裏モノ日記

裏モノ採集は一見平凡で怠惰なる日常の積み重ねの成果である。

3日

日曜日

ホリエモンゲットだぜ!

 そう言えば体型はピカチュウ。朝7時起床、入浴、朝食。リンゴとバナナ、タマネギのカップポタ。ローマ法王ヨハネ・パウロ二世死去。朝刊ではまだ間に合っておらず、“危篤状態”とどの新聞も。だからネットに印刷媒体はかなわない、とも言える し、これくらいのラグがあった方が世の中楽だよ、とも言える。

 初めての非・イタリア系の法王(正しくは教皇、らしい)だった。ポーランドで、彼の出身地クラクフを訪ねたときは、町中に彼のポスターや似顔絵が貼られ、郷土の ヒーロー扱いだった。あの街が最も悲しんでいるだろう。

 昔、知り合いの放送作家が、番組の収録で女子修道院の中に入った。もちろん、男性が足を踏み入れるのは初めて。その取材で、応対してくれた可愛い修道女さんに彼は、一目惚れ。すぐにデートに誘い出し、つきあいを重ねるうちに深い仲になり、結 婚を申し込んだ。

 当然、結婚するからには修道女の誓いを破棄して還俗しないといけない。カトリックの修道女になるのは祝別式というのがあり、彼女らはキリストの妻として一生、他の男性には身をまかせぬ誓いを立てる。キリストの代理人はローマ法王だから、彼女たちは全員が法王の妻なのだ(ここらへん不正確という指摘もあったが、まあ、本人談そのままで)。だから修道院を抜けるためには、ローマ法王にお伺いをたて、“離 婚届”を貰う必要がある。

 昔は一度誓いを立てるとめったなことでは抜けられなかったが、現在はそんなこともなく、形式さえきちんとすれば案外簡単に還俗も認められるらしい。やがて送られ てきたその書状には、法王直筆のサインがしたためられていたという。
「いやー、ヨハネ・パウロ二世直筆の三行半(みくだりはん)を持っている男というのも、日本じゃボクだけでしょう」
 と彼は自慢していたが、さていま、どういう気持ちでいるか。ちなみに、結婚してみて一番驚いたことは、てっきり年下だと思っていた彼女が、自分より七つも上だとわかったことだったそうな。やはり、女性ばかりで隔離された環境にいると、あまり 老けないものらしい。

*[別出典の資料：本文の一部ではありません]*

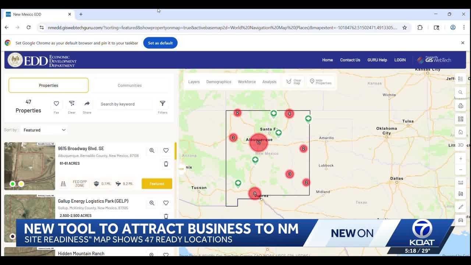Favorite the 9615 Broadway Blvd property heart icon
The image size is (471, 265).
click(166, 150)
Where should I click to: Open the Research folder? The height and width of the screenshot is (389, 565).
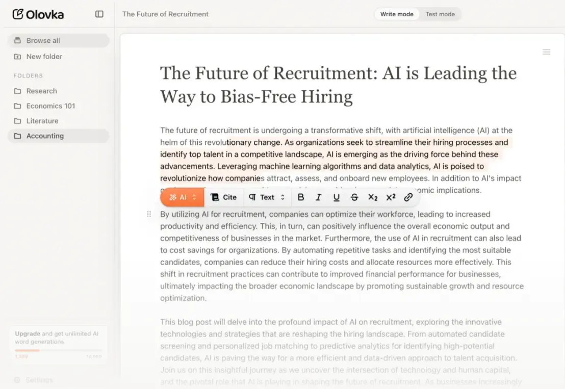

 11時出勤、部屋の中が陽射しでポカポカ。連絡事項いくつか。週刊プレイボーイ『名もニュー』三回目、まとめる。おぐりゆかの発言から“キャベセン”事件は絶対入れたいと思っていたが、起こし原稿を読んでいたら“蟹工船”発言もあった。こっちも入れねば、と置き所に工夫。

 原稿書きながらもよしなしごとが頭の片隅にに浮かんでは消え。仮面ライダーV3に出てきた“カニレーザー”って怪人はひょっとして、『蟹工船』(カニ光線)って シャレか? ……本当に、ヨシも無ければアシもないことですな。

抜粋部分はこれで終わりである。